TASK DETAILS: Everything from the line containing "Given: Expand the" down to the last line below should be set down exactly, and only that, without the pictures.

SUPPLIED DATA:
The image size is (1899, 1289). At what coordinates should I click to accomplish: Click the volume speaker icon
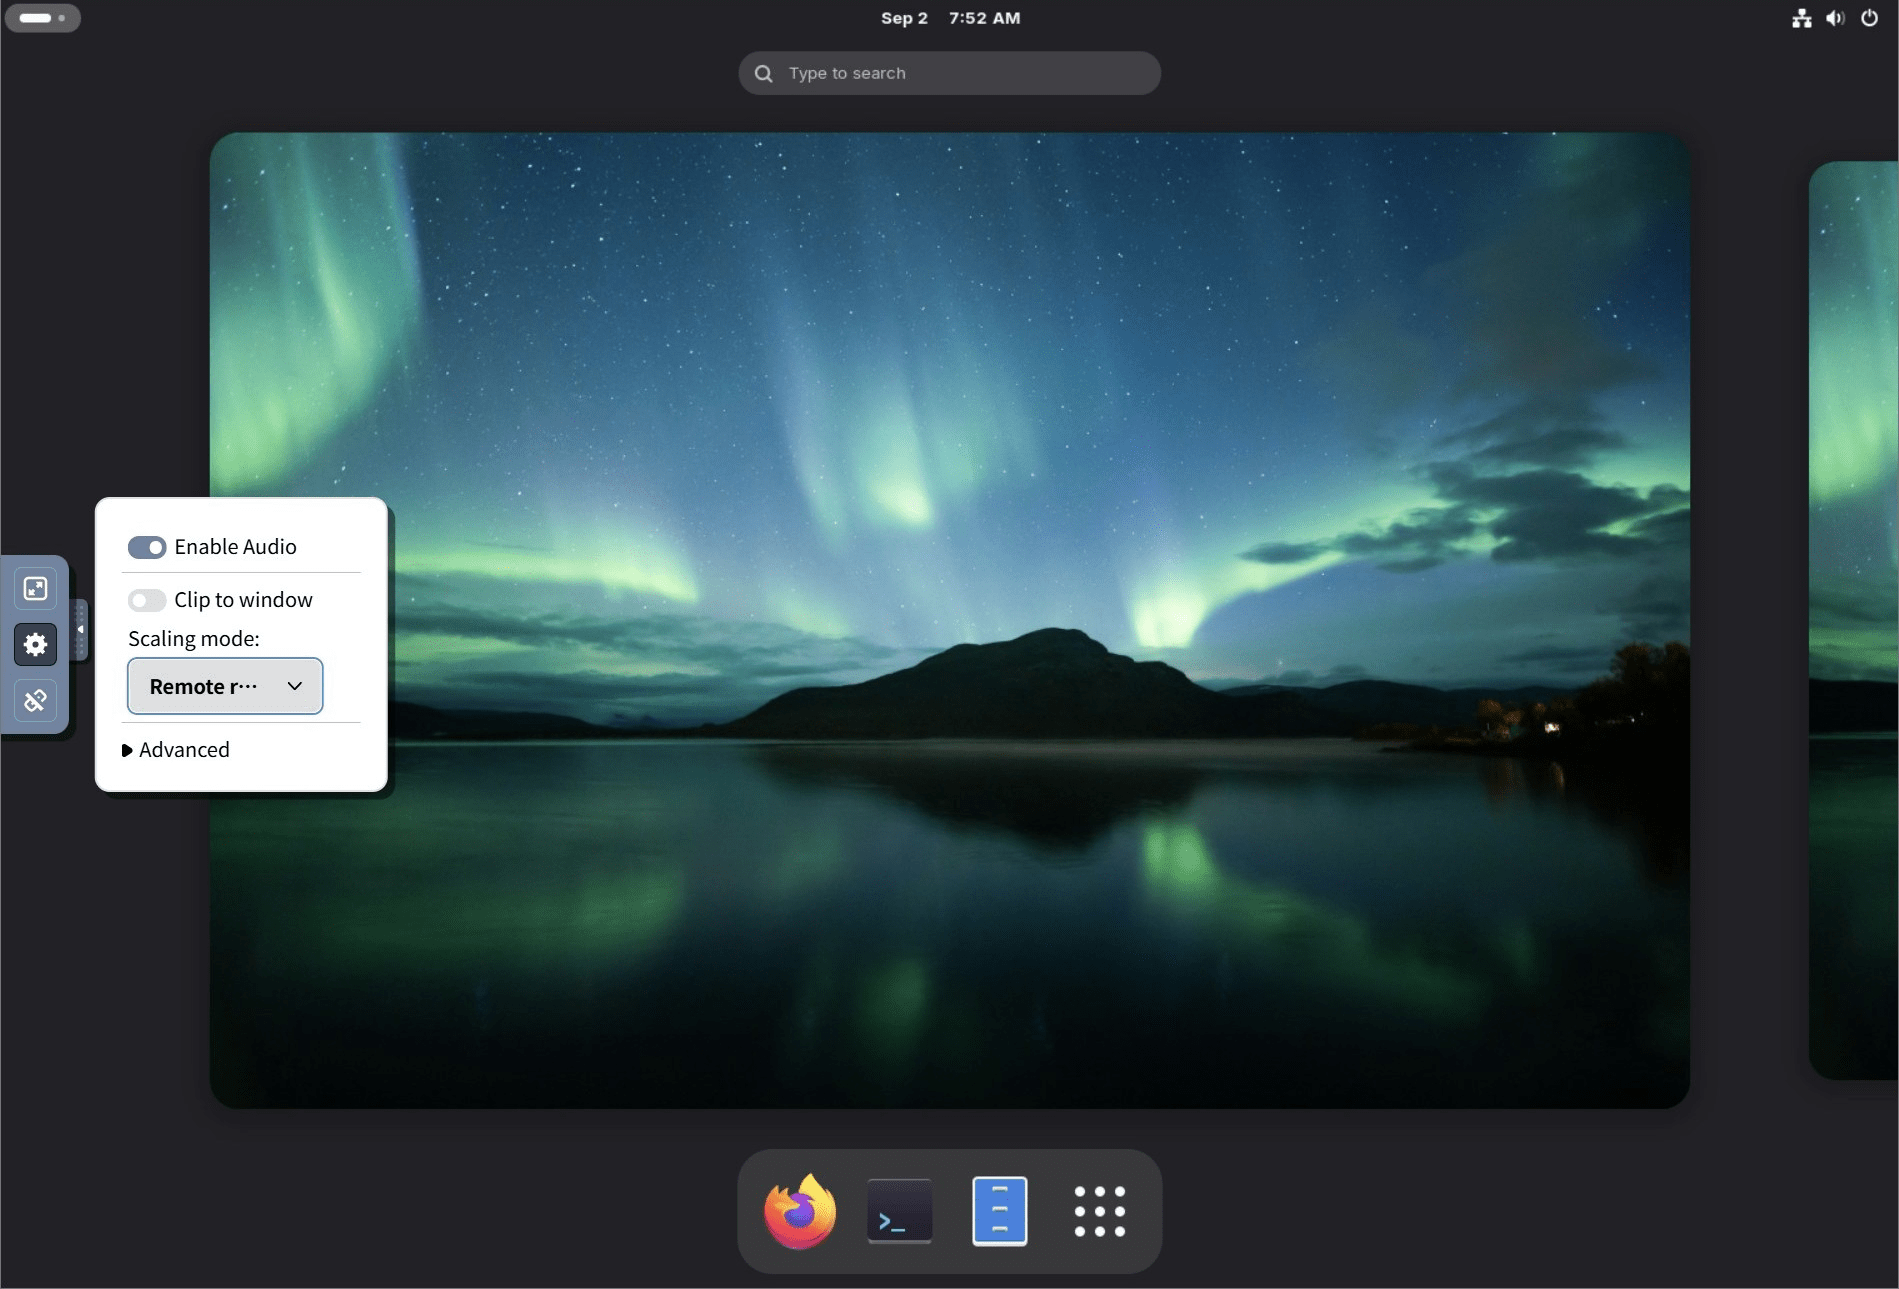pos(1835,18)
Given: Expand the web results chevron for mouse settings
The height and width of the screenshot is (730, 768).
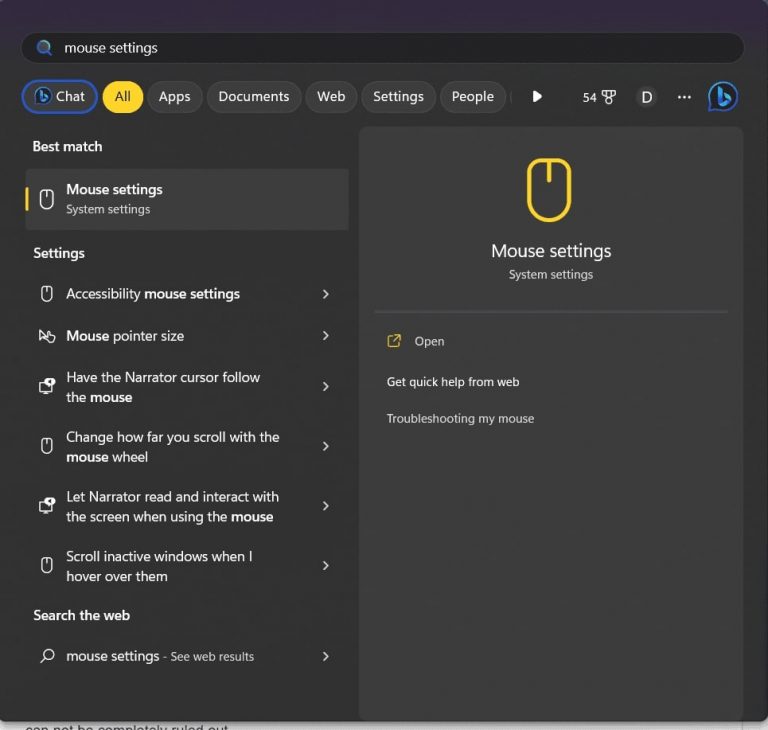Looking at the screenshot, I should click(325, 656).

RESULT FOR THIS TASK:
Given: Expand the web results chevron for mouse settings
The height and width of the screenshot is (730, 768).
Looking at the screenshot, I should click(325, 656).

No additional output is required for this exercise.